Sunday on CBS’s 60 Minutes, Minnesota Attorney General Keith Ellison admitted there was no evidence that George Floyd was a victim of a “hate crime” or racial bias.
“I wouldn’t call it that because hate crimes are crimes where there’s an explicit motive and of bias,” Ellison said. “We don’t have any evidence that Derek Chauvin factored in George Floyd’s race as he did what he did.”
“I will admit, I felt a little bad for the defendant,” Ellison added. “I think he deserved to be convicted. But he’s a human being… I hope we never forget that people who are defendants in our criminal justice system, that they’re human beings. They’re people.”
Then-Attorney General William Barr supported Ellison’s contention. “I think the narrative that the police are on some, you know, epidemic of shooting unarmed Black men is simply a false narrative and also the narrative that that’s based on race. The fact of the matter is very rare for an unarmed African American to be shot by a white police officer.”

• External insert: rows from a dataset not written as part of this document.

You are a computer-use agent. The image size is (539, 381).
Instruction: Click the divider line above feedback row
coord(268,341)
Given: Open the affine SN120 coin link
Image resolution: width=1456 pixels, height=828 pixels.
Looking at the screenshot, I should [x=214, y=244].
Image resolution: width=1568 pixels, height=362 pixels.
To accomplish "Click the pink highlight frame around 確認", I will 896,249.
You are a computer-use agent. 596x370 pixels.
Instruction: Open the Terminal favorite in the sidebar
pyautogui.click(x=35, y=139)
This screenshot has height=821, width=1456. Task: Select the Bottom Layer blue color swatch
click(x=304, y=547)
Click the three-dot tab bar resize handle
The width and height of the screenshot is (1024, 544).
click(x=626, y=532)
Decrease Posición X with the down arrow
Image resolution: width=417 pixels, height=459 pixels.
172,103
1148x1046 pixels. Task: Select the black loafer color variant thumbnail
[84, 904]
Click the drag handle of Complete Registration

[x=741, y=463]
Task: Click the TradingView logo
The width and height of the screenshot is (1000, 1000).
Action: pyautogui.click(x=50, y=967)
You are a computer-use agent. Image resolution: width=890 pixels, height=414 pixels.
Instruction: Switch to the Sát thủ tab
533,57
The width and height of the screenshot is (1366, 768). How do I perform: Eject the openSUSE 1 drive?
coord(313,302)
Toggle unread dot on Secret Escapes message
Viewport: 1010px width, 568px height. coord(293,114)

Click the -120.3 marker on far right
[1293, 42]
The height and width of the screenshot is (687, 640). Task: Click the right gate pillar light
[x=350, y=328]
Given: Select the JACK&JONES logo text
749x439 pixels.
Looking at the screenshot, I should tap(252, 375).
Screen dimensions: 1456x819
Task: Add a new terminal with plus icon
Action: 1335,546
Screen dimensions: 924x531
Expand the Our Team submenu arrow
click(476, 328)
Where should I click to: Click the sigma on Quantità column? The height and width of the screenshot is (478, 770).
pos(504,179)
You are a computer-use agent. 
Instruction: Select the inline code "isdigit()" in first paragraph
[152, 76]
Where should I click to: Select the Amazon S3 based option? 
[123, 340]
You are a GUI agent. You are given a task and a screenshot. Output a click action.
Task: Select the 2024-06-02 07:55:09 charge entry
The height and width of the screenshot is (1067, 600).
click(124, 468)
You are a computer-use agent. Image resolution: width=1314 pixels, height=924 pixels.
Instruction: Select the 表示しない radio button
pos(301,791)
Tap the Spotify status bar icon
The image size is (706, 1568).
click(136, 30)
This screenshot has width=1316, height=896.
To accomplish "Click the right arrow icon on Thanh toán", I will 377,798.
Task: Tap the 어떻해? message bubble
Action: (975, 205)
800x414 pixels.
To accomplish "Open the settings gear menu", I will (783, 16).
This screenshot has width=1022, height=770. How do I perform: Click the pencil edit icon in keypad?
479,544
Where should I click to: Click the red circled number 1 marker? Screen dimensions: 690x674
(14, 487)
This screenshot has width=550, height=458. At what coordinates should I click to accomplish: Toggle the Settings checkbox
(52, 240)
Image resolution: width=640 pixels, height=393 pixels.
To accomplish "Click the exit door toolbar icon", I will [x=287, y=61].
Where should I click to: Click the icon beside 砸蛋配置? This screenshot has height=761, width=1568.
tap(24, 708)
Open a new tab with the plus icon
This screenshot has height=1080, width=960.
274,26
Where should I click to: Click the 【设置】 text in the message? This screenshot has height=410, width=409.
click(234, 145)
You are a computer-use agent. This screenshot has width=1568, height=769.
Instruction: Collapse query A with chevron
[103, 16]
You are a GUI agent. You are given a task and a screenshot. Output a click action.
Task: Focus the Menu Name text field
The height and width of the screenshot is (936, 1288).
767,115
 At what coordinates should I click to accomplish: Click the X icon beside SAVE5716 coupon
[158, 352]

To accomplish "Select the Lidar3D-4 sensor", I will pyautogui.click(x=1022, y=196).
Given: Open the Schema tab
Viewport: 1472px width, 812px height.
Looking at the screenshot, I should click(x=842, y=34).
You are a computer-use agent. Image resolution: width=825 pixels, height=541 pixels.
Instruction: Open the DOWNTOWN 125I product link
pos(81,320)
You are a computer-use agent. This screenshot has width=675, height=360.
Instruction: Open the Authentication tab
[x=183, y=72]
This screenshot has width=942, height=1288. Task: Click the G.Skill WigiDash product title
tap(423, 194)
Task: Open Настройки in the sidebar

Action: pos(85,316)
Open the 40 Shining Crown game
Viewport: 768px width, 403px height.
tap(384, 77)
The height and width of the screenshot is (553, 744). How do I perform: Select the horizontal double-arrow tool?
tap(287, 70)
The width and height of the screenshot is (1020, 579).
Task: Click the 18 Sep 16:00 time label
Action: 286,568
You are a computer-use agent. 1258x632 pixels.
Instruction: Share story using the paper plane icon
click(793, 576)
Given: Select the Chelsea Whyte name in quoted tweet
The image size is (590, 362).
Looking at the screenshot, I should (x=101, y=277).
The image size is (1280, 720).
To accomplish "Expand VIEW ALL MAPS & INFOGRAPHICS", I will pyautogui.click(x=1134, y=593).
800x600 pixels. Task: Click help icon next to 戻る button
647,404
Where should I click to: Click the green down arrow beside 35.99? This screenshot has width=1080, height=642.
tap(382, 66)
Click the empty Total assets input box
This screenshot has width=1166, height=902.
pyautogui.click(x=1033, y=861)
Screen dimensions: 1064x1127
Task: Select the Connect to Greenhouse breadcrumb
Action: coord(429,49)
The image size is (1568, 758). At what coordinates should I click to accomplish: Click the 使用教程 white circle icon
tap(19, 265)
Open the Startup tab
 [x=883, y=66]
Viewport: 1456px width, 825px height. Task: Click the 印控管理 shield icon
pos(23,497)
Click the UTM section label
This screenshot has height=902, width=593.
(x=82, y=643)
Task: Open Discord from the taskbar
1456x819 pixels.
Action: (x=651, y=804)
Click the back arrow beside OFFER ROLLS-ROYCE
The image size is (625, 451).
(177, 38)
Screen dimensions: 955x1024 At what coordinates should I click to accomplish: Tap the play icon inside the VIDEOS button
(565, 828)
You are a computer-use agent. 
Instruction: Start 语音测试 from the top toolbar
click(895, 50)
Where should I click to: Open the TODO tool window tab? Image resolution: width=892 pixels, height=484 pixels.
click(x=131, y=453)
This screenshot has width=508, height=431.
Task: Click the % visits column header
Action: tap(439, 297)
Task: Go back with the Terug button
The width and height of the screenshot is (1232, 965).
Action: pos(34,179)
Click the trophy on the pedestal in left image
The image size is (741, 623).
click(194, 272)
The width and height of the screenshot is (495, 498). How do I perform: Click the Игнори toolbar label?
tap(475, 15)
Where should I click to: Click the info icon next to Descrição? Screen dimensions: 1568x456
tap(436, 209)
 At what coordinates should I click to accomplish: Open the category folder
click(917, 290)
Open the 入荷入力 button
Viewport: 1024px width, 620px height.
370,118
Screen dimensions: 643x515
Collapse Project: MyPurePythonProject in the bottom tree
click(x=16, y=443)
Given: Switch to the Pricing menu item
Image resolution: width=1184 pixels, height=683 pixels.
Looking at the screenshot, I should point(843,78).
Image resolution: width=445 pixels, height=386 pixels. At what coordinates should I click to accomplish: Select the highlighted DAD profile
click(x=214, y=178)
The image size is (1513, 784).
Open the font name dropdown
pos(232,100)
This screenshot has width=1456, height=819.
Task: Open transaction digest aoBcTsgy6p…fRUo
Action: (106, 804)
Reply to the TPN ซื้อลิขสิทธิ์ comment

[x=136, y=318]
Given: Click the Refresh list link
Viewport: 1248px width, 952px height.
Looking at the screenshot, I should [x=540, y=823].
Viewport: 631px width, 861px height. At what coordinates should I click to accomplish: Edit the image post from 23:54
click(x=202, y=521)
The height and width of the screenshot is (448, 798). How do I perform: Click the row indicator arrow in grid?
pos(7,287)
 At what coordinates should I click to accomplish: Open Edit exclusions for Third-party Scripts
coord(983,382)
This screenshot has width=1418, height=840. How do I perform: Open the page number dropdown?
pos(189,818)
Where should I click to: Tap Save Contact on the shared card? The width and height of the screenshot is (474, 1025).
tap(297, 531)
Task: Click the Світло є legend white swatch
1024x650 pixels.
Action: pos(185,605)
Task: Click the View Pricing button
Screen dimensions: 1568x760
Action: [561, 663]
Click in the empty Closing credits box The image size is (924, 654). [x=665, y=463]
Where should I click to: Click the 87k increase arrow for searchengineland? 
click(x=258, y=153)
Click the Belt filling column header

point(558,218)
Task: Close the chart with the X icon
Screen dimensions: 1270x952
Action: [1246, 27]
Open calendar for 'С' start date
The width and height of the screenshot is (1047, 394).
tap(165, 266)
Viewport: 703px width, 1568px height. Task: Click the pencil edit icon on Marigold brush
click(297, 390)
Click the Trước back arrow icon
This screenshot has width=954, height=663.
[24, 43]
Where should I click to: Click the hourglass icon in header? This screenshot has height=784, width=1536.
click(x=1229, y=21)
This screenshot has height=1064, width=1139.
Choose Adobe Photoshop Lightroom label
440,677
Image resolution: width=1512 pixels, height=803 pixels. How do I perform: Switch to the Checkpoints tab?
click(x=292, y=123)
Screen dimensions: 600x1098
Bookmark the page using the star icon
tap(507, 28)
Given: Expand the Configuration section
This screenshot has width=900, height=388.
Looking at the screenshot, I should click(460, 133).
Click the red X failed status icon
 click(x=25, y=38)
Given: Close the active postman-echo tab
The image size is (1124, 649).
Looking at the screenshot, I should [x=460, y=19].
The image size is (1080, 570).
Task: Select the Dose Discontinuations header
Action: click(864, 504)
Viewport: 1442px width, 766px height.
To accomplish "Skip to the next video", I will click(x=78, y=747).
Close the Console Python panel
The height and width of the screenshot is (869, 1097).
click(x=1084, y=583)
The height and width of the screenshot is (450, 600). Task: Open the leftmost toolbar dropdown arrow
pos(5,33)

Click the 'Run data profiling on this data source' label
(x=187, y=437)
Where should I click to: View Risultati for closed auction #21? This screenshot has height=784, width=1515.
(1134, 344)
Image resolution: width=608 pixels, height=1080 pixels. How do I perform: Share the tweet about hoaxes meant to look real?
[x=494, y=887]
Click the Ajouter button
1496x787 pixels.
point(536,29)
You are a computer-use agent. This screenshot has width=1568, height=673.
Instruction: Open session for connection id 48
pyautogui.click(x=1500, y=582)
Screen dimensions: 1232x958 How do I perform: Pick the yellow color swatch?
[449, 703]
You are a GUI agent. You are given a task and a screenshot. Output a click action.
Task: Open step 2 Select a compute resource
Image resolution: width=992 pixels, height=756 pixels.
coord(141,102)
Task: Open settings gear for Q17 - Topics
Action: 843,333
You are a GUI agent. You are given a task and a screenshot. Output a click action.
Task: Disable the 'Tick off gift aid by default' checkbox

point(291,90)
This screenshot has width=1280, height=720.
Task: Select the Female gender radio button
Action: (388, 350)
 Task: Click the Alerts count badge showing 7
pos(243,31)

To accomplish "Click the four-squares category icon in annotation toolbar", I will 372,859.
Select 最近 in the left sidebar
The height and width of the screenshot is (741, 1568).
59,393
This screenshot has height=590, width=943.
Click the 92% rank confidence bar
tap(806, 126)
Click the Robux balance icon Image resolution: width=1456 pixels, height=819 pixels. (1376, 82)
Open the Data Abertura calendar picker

But the left’s narrative from the very moment of Floyd’s death — by drug overdose, not Chauvin’s knee restraint — was that he was a black man lynched by a white police officer. Black Lives Matter led hundreds of worldwide protests based on Chauvin’s presumed hate crime. Race riots rocked the country. The media engaged in nonstop demagoguery about the white supremacy of the police force. Activists called for defunding and abolishing the “systemically racist” police.
And now Ellison announces that race was not a factor? Imagine the devastation and rage that might have been averted if he and others in authority had insisted on this narrative instead.